The sale becomes real at the notary, where buyer (or their power of attorney), seller and — if there’s a mortgage — the bank sign the public deed (escritura pública). The notary verifies identities, the property’s registry status and that the money flows are documented. If you’re financing, you’ll have received the FEIN binding offer at least 10 calendar days before (14 in Catalonia, where the regional Consumer Code extends the period), a cooling-off period required by Ley 5/2019.

On the same day, the buyer typically hands over a banker’s draft, receives the keys, and the notary sends an electronic copy to the Land Registry.

Step 4: taxes and registration

After signing you have 30 working days or one month, depending on the region (Andalusia allows two months), to file and pay the ITP — or, on a new build, the AJD — via Modelo 600; the VAT itself is paid to the developer at completion. See the tax details. The gestoría or your lawyer then files the deed at the Land Registry. Registration takes a few weeks; you’re the owner from the deed, but registration protects you against third parties.

The realistic budget and timeline

  • Money: price + 8-14% in taxes and fees (itemise yours with the calculator below) + your deposit margin if the bank finances 60-80%.
  • Time: 4-8 weeks cash; 8-14 weeks with a mortgage. The NIE and the bank approval are the two clocks to start first.

Once the keys are yours, the meter starts on the annual ownership taxes — smaller numbers, but ones to know before you buy, not after.

Calculator

Calculate your full purchase costs

ITP (6%)12,000
Notary (purchase deed)780
Land Registry330
Gestoría (agency)350
Appraisal (required by the bank)400
Total costs and taxes13,860(6.9% of the price)
Total savings needed (20% down payment + costs)53,860

Indicative estimate: notary and registry are regulated fees that depend on the amount and deed length; agency fees are unregulated. With a mortgage, the bank pays the loan's notary, registry, agency and AJD (Ley 5/2019) — only the purchase costs are counted here. The ITP shown is your region's general rate: if you qualify for reductions (young buyers, large families…), calculate yours with the ITP calculator.

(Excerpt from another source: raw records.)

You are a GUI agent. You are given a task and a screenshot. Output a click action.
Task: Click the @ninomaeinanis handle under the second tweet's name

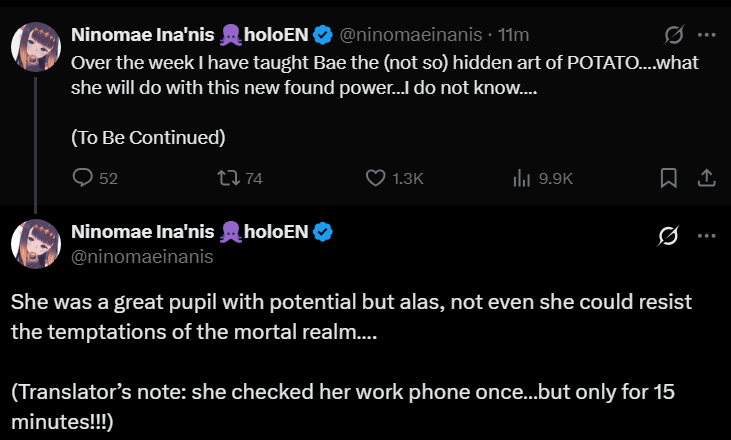click(141, 256)
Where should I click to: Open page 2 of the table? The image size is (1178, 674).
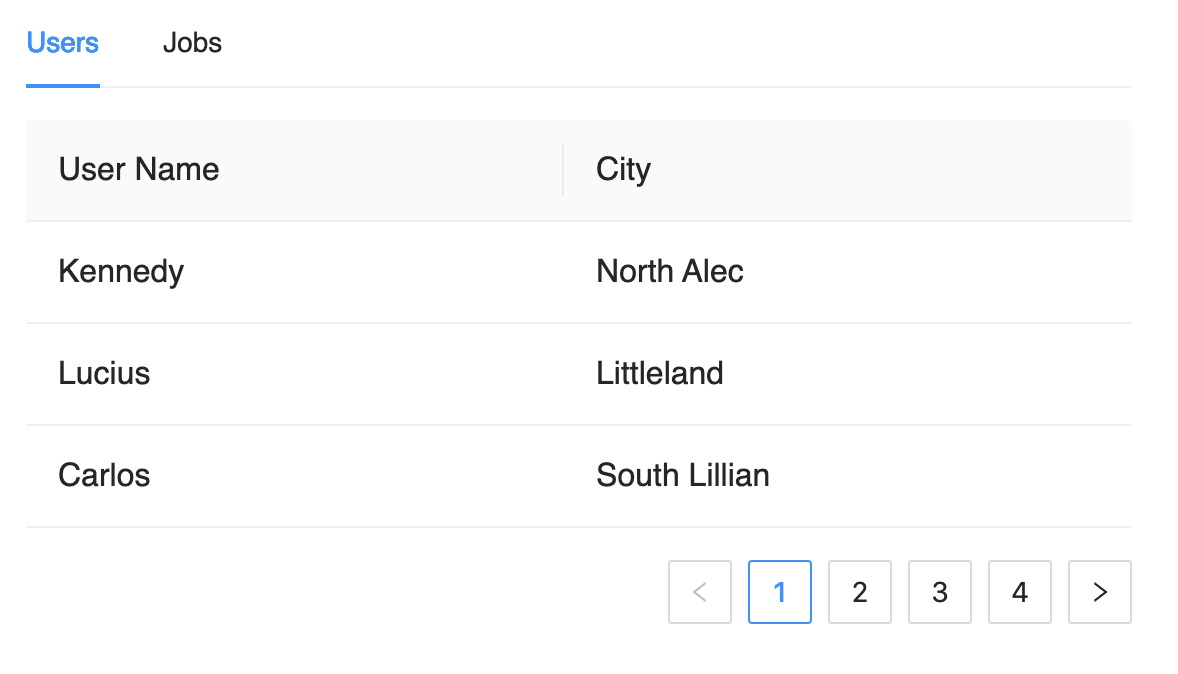tap(860, 592)
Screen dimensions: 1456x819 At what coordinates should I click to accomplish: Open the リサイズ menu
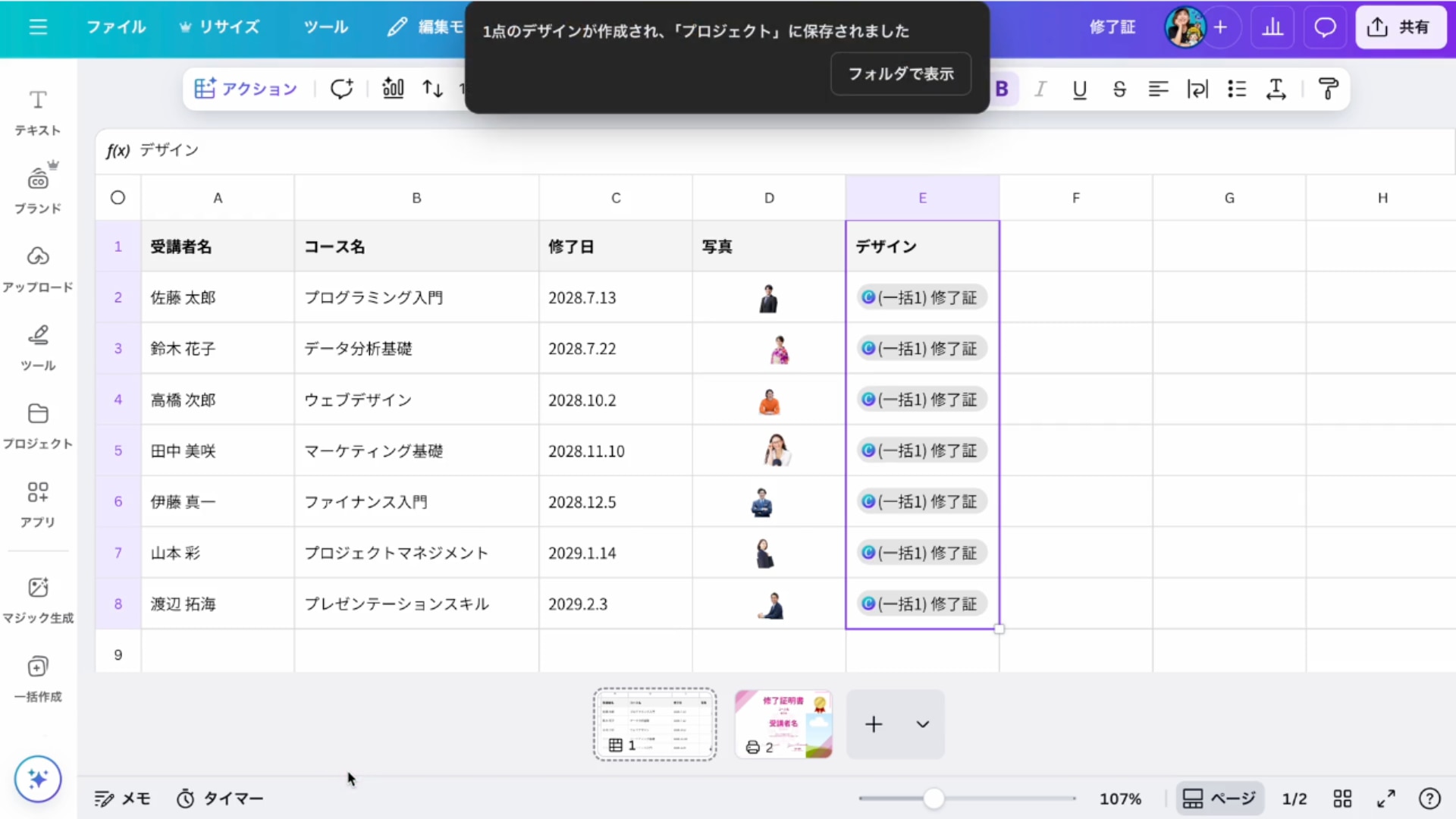point(220,27)
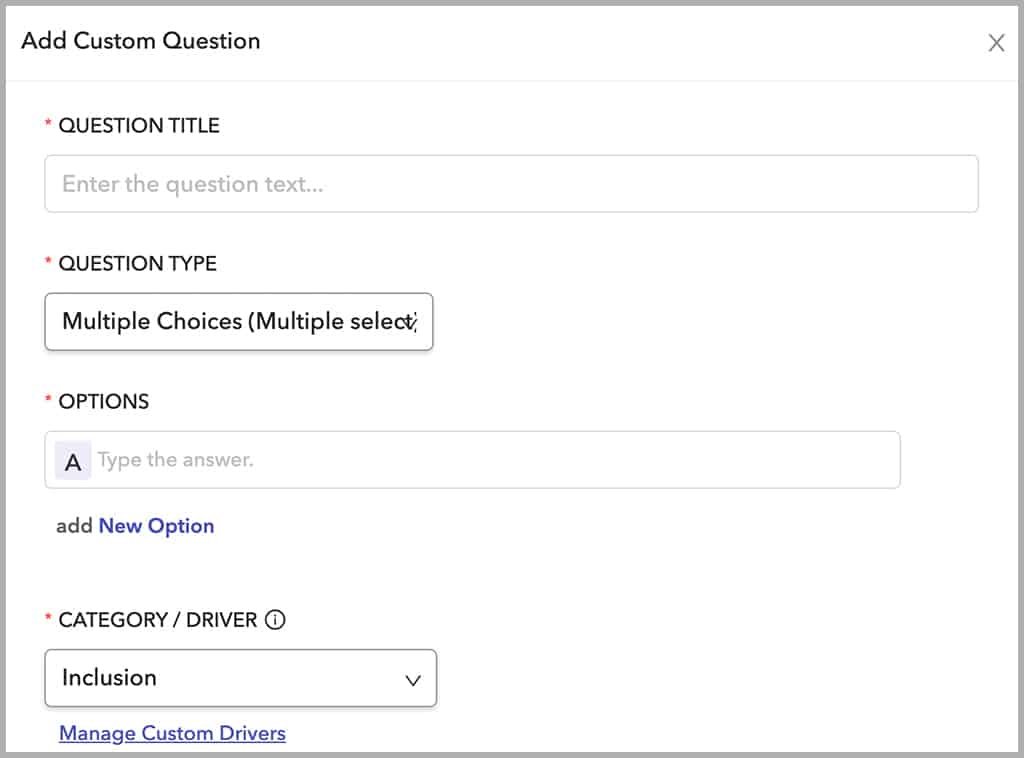This screenshot has width=1024, height=758.
Task: Click the CATEGORY / DRIVER label
Action: point(157,620)
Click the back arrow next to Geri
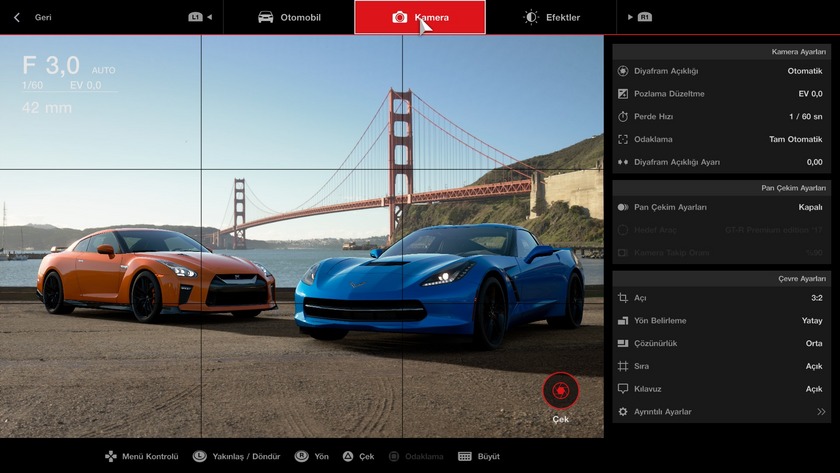Image resolution: width=840 pixels, height=473 pixels. click(17, 17)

Frequently asked questions

What are the steps to buy a property in Spain?

Get your NIE and a Spanish bank account; agree the price and sign a reservation; sign the arras (deposit) contract, usually paying 10%; secure the mortgage if you need one; sign the public deed before a notary; pay the taxes and register the property. Two to four months is a normal timeline.

What is the arras contract?

The private deposit contract that locks the deal before completion, normally with 10% of the price. If the contract expressly agrees 'arras penitenciales' (art. 1454 of the Civil Code), a buyer who walks away loses the deposit and a seller who pulls out returns double; without that express label, courts presume the deal can be enforced.

Do I need a lawyer to buy property in Spain?

It's not legally required — the notary checks the deed's legality — but an independent lawyer is strongly recommended for foreign buyers: they verify charges on the property, licences, community debts and draft the arras contract in your interest. Budget roughly 1% of the price.

How long does buying a house in Spain take?

From accepted offer to keys: typically 4-8 weeks paying cash, and 8-14 weeks with a mortgage (bank approval, appraisal and the mandatory FEIN reflection period — 10 calendar days, 14 in Catalonia — add time). Getting the NIE early is the best way to shorten it.